• [SHORT EXERCISE] Rewrite only the lines of the records that run from the line containing "Task: Click the 'Lent 2016' row label" through the line containing "The width and", replacing "row label" with "row heading" and leaving everything else unchanged.

── ROWS ──

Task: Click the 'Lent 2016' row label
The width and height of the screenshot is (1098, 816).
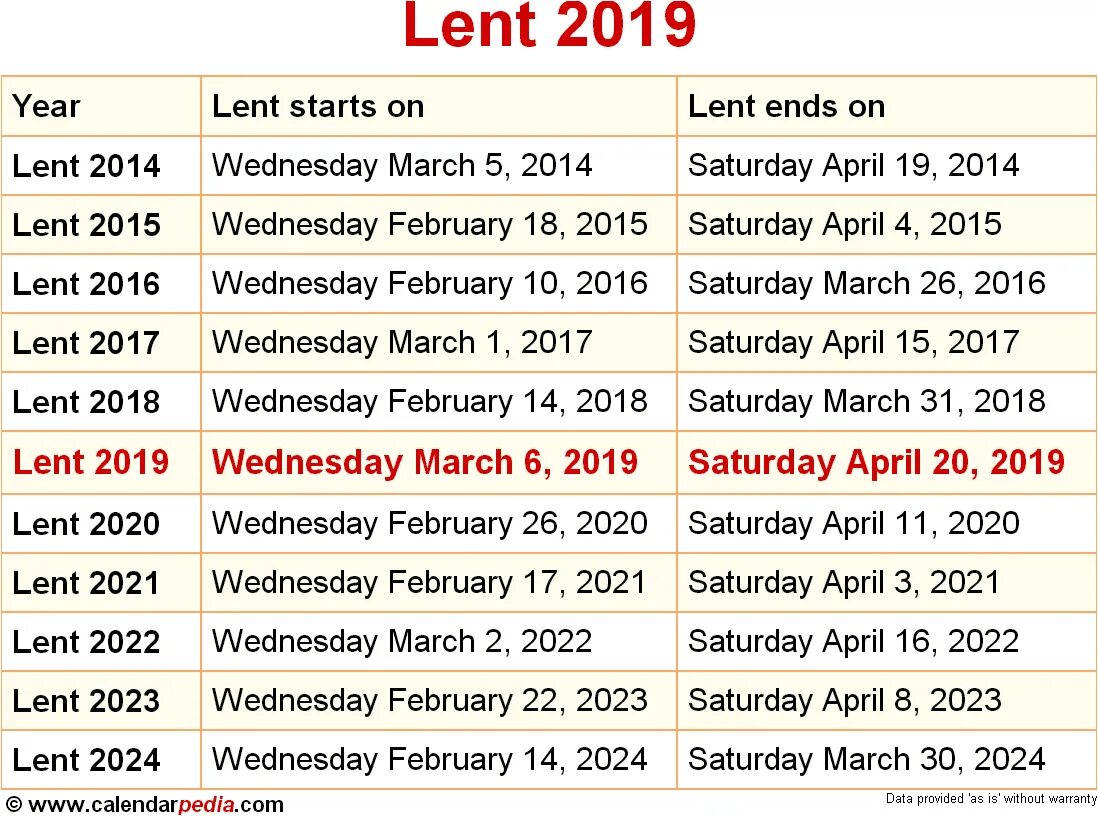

───
── ROWS ──

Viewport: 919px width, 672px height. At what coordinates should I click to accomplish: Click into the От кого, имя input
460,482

───
── ROWS ──

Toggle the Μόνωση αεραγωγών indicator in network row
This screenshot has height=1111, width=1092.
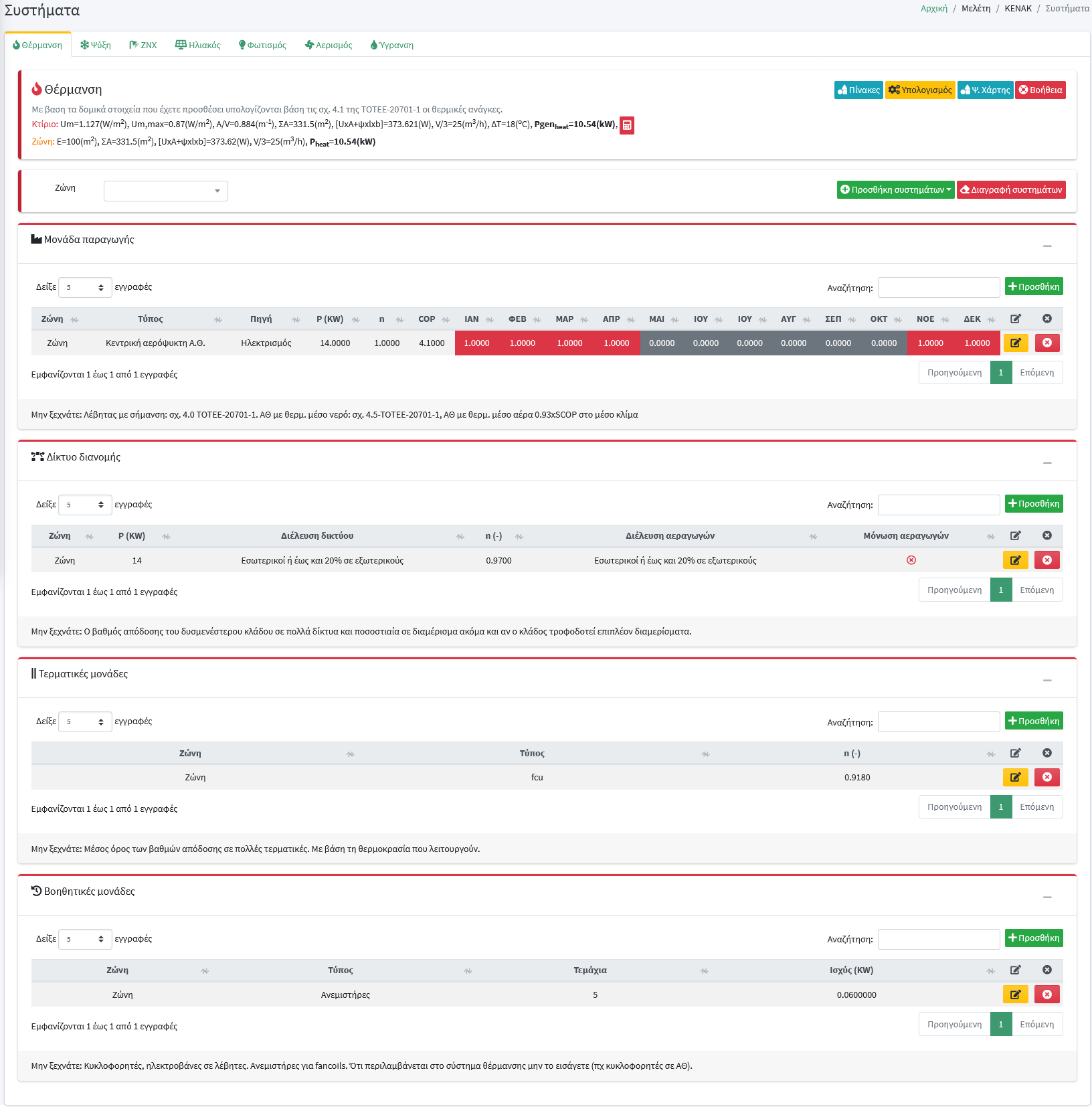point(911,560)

───

• [ANSWER TO THIS TASK]
Task: Click the 'Lent 2016' row heading
The width and height of the screenshot is (1098, 816).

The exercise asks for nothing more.